MATERIAL SHOWN >>

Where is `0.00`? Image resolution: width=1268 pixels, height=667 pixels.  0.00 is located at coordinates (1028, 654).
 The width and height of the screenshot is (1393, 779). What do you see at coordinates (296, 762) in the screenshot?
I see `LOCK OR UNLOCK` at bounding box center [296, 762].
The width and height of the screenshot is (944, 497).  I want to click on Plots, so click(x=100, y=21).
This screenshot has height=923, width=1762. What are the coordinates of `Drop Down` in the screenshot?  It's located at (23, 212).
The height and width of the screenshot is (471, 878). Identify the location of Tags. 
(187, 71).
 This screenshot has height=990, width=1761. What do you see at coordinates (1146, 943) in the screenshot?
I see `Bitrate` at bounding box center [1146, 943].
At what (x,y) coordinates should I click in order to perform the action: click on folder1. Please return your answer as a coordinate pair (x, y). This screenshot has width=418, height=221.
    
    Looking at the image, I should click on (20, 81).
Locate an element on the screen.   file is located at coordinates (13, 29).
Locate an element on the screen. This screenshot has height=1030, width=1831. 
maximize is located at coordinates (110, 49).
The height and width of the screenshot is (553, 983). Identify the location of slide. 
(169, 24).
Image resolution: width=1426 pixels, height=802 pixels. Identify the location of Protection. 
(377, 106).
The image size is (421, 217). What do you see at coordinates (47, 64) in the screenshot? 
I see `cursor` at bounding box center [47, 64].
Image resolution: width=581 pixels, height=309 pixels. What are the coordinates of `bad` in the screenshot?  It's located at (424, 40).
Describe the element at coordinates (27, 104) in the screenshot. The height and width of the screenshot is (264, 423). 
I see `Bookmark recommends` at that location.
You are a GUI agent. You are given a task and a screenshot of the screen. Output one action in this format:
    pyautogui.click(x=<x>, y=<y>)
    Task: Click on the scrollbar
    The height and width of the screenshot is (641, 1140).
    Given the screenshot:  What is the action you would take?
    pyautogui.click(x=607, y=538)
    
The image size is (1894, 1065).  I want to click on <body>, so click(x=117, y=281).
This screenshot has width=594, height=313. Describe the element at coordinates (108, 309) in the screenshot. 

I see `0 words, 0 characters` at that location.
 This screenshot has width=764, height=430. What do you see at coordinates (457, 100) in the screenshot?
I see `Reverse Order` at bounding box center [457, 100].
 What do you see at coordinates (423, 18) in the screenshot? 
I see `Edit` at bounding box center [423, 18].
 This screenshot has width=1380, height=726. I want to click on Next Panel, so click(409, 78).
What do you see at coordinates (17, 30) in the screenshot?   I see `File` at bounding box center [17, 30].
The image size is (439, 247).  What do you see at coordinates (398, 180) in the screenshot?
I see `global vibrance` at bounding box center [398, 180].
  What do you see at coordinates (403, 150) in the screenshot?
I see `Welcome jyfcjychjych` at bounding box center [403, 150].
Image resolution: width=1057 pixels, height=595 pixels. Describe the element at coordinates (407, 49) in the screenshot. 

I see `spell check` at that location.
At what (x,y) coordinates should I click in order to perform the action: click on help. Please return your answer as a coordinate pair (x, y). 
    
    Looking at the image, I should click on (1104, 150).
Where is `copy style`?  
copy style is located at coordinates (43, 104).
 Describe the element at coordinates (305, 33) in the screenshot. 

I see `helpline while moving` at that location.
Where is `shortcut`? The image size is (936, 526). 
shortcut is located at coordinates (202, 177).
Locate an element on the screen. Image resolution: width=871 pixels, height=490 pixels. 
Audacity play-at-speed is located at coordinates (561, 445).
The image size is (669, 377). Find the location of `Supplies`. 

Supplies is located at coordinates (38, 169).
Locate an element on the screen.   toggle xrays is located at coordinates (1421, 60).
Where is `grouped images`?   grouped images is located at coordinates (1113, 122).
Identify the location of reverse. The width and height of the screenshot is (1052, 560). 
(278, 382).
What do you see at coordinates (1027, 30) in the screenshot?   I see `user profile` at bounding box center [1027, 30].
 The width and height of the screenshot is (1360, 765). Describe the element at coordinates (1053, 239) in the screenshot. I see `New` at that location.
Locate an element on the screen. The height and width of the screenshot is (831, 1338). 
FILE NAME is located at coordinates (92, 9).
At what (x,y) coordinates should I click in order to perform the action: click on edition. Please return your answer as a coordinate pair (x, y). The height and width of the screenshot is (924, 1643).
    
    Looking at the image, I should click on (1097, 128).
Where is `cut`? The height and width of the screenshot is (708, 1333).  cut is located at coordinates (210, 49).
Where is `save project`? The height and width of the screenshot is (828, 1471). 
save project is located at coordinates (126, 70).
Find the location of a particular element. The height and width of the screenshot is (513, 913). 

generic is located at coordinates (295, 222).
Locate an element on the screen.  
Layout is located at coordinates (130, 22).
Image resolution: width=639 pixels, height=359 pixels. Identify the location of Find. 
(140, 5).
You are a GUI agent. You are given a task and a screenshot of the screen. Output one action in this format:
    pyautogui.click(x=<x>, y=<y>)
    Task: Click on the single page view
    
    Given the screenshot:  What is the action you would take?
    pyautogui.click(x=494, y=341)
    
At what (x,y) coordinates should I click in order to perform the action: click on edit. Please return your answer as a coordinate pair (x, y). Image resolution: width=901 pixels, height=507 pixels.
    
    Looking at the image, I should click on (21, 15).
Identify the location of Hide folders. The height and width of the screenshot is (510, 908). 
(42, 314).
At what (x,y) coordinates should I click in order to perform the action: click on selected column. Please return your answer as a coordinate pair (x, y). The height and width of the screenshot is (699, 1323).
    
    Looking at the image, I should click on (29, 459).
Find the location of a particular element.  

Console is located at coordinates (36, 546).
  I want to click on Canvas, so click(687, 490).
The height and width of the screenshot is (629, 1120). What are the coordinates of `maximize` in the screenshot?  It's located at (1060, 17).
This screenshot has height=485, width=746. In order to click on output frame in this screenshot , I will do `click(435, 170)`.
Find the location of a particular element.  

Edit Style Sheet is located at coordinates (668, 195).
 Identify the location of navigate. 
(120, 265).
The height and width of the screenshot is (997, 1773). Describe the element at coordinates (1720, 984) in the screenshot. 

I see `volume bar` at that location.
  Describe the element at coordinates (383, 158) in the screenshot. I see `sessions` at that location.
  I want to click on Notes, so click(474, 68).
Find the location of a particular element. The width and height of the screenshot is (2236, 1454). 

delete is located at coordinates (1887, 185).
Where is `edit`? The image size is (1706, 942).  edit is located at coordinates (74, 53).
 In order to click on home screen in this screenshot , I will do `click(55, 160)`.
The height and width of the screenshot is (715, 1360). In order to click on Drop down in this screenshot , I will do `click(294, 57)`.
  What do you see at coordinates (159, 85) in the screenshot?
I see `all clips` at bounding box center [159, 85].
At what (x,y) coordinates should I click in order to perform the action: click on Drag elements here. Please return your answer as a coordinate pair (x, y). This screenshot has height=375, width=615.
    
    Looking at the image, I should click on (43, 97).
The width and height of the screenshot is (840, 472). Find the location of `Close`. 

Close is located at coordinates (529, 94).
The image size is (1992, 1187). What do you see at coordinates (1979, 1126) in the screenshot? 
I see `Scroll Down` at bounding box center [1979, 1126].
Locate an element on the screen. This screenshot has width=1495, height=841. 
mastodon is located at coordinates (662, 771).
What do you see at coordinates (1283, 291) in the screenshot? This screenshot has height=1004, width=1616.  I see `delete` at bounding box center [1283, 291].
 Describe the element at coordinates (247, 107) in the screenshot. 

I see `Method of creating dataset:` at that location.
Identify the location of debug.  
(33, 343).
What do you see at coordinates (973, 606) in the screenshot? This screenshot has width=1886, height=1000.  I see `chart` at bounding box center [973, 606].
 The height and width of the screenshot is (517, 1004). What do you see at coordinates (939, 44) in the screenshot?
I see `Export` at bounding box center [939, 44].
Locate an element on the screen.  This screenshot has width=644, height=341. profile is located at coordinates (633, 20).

WHAT YOU HAVE TO DO >>
Copy out all of the rows above word for word, keeping every line as it stands.

RESPONSE >>
Where is `0.00`? Image resolution: width=1268 pixels, height=667 pixels.  0.00 is located at coordinates (1028, 654).
 The width and height of the screenshot is (1393, 779). What do you see at coordinates (296, 762) in the screenshot?
I see `LOCK OR UNLOCK` at bounding box center [296, 762].
The width and height of the screenshot is (944, 497).  I want to click on Plots, so click(x=100, y=21).
This screenshot has height=923, width=1762. What are the coordinates of `Drop Down` in the screenshot?  It's located at (23, 212).
The height and width of the screenshot is (471, 878). Identify the location of Tags. 
(187, 71).
 This screenshot has height=990, width=1761. What do you see at coordinates (1146, 943) in the screenshot?
I see `Bitrate` at bounding box center [1146, 943].
At what (x,y) coordinates should I click in order to perform the action: click on folder1. Please return your answer as a coordinate pair (x, y). This screenshot has width=418, height=221.
    
    Looking at the image, I should click on (20, 81).
Locate an element on the screen.   file is located at coordinates (13, 29).
Locate an element on the screen. This screenshot has height=1030, width=1831. 
maximize is located at coordinates (110, 49).
The height and width of the screenshot is (553, 983). Identify the location of slide. 
(169, 24).
Image resolution: width=1426 pixels, height=802 pixels. Identify the location of Protection. 
(377, 106).
The image size is (421, 217). What do you see at coordinates (47, 64) in the screenshot? 
I see `cursor` at bounding box center [47, 64].
Image resolution: width=581 pixels, height=309 pixels. What are the coordinates of `bad` in the screenshot?  It's located at (424, 40).
Describe the element at coordinates (27, 104) in the screenshot. The height and width of the screenshot is (264, 423). 
I see `Bookmark recommends` at that location.
You are a GUI agent. You are given a task and a screenshot of the screen. Output one action in this format:
    pyautogui.click(x=<x>, y=<y>)
    Task: Click on the scrollbar
    The height and width of the screenshot is (641, 1140).
    Given the screenshot:  What is the action you would take?
    pyautogui.click(x=607, y=538)
    
The image size is (1894, 1065).  I want to click on <body>, so click(x=117, y=281).
This screenshot has width=594, height=313. Describe the element at coordinates (108, 309) in the screenshot. 

I see `0 words, 0 characters` at that location.
 This screenshot has width=764, height=430. What do you see at coordinates (457, 100) in the screenshot?
I see `Reverse Order` at bounding box center [457, 100].
 What do you see at coordinates (423, 18) in the screenshot? 
I see `Edit` at bounding box center [423, 18].
 This screenshot has width=1380, height=726. I want to click on Next Panel, so click(409, 78).
What do you see at coordinates (17, 30) in the screenshot?   I see `File` at bounding box center [17, 30].
The image size is (439, 247).  What do you see at coordinates (398, 180) in the screenshot?
I see `global vibrance` at bounding box center [398, 180].
  What do you see at coordinates (403, 150) in the screenshot?
I see `Welcome jyfcjychjych` at bounding box center [403, 150].
Image resolution: width=1057 pixels, height=595 pixels. Describe the element at coordinates (407, 49) in the screenshot. 

I see `spell check` at that location.
At what (x,y) coordinates should I click in order to perform the action: click on help. Please return your answer as a coordinate pair (x, y). 
    
    Looking at the image, I should click on (1104, 150).
Where is `copy style`?  
copy style is located at coordinates (43, 104).
 Describe the element at coordinates (305, 33) in the screenshot. 

I see `helpline while moving` at that location.
Where is `shortcut`? The image size is (936, 526). 
shortcut is located at coordinates (202, 177).
Locate an element on the screen. Image resolution: width=871 pixels, height=490 pixels. 
Audacity play-at-speed is located at coordinates (561, 445).
The image size is (669, 377). Find the location of `Supplies`. 

Supplies is located at coordinates (38, 169).
Locate an element on the screen.   toggle xrays is located at coordinates (1421, 60).
Where is `grouped images`?   grouped images is located at coordinates (1113, 122).
Identify the location of reverse. The width and height of the screenshot is (1052, 560). 
(278, 382).
What do you see at coordinates (1027, 30) in the screenshot?   I see `user profile` at bounding box center [1027, 30].
 The width and height of the screenshot is (1360, 765). Describe the element at coordinates (1053, 239) in the screenshot. I see `New` at that location.
Locate an element on the screen. The height and width of the screenshot is (831, 1338). 
FILE NAME is located at coordinates (92, 9).
At what (x,y) coordinates should I click in order to perform the action: click on edition. Please return your answer as a coordinate pair (x, y). The height and width of the screenshot is (924, 1643).
    
    Looking at the image, I should click on (1097, 128).
Where is `cut`? The height and width of the screenshot is (708, 1333).  cut is located at coordinates (210, 49).
Where is `save project`? The height and width of the screenshot is (828, 1471). 
save project is located at coordinates (126, 70).
Find the location of a particular element. The height and width of the screenshot is (513, 913). 

generic is located at coordinates (295, 222).
Locate an element on the screen.  
Layout is located at coordinates (130, 22).
Image resolution: width=639 pixels, height=359 pixels. Identify the location of Find. 
(140, 5).
You are a GUI agent. You are given a task and a screenshot of the screen. Output one action in this format:
    pyautogui.click(x=<x>, y=<y>)
    Task: Click on the single page view
    
    Given the screenshot:  What is the action you would take?
    pyautogui.click(x=494, y=341)
    
At what (x,y) coordinates should I click in order to perform the action: click on edit. Please return your answer as a coordinate pair (x, y). Image resolution: width=901 pixels, height=507 pixels.
    
    Looking at the image, I should click on (21, 15).
Identify the location of Hide folders. The height and width of the screenshot is (510, 908). 
(42, 314).
At what (x,y) coordinates should I click in order to perform the action: click on selected column. Please return your answer as a coordinate pair (x, y). The height and width of the screenshot is (699, 1323).
    
    Looking at the image, I should click on (29, 459).
Find the location of a particular element.  

Console is located at coordinates (36, 546).
  I want to click on Canvas, so click(687, 490).
The height and width of the screenshot is (629, 1120). What are the coordinates of `maximize` in the screenshot?  It's located at (1060, 17).
This screenshot has height=485, width=746. In order to click on output frame in this screenshot , I will do `click(435, 170)`.
Find the location of a particular element.  

Edit Style Sheet is located at coordinates (668, 195).
 Identify the location of navigate. 
(120, 265).
The height and width of the screenshot is (997, 1773). Describe the element at coordinates (1720, 984) in the screenshot. 

I see `volume bar` at that location.
  Describe the element at coordinates (383, 158) in the screenshot. I see `sessions` at that location.
  I want to click on Notes, so click(474, 68).
Find the location of a particular element. The width and height of the screenshot is (2236, 1454). 

delete is located at coordinates (1887, 185).
Where is `edit`? The image size is (1706, 942).  edit is located at coordinates (74, 53).
 In order to click on home screen in this screenshot , I will do `click(55, 160)`.
The height and width of the screenshot is (715, 1360). In order to click on Drop down in this screenshot , I will do `click(294, 57)`.
  What do you see at coordinates (159, 85) in the screenshot?
I see `all clips` at bounding box center [159, 85].
At what (x,y) coordinates should I click in order to perform the action: click on Drag elements here. Please return your answer as a coordinate pair (x, y). This screenshot has height=375, width=615.
    
    Looking at the image, I should click on (43, 97).
The width and height of the screenshot is (840, 472). Find the location of `Close`. 

Close is located at coordinates (529, 94).
The image size is (1992, 1187). What do you see at coordinates (1979, 1126) in the screenshot? 
I see `Scroll Down` at bounding box center [1979, 1126].
Locate an element on the screen. This screenshot has width=1495, height=841. 
mastodon is located at coordinates (662, 771).
What do you see at coordinates (1283, 291) in the screenshot? This screenshot has height=1004, width=1616.  I see `delete` at bounding box center [1283, 291].
 Describe the element at coordinates (247, 107) in the screenshot. 

I see `Method of creating dataset:` at that location.
Identify the location of debug.  
(33, 343).
What do you see at coordinates (973, 606) in the screenshot? This screenshot has width=1886, height=1000.  I see `chart` at bounding box center [973, 606].
 The height and width of the screenshot is (517, 1004). What do you see at coordinates (939, 44) in the screenshot?
I see `Export` at bounding box center [939, 44].
Locate an element on the screen.  This screenshot has width=644, height=341. profile is located at coordinates (633, 20).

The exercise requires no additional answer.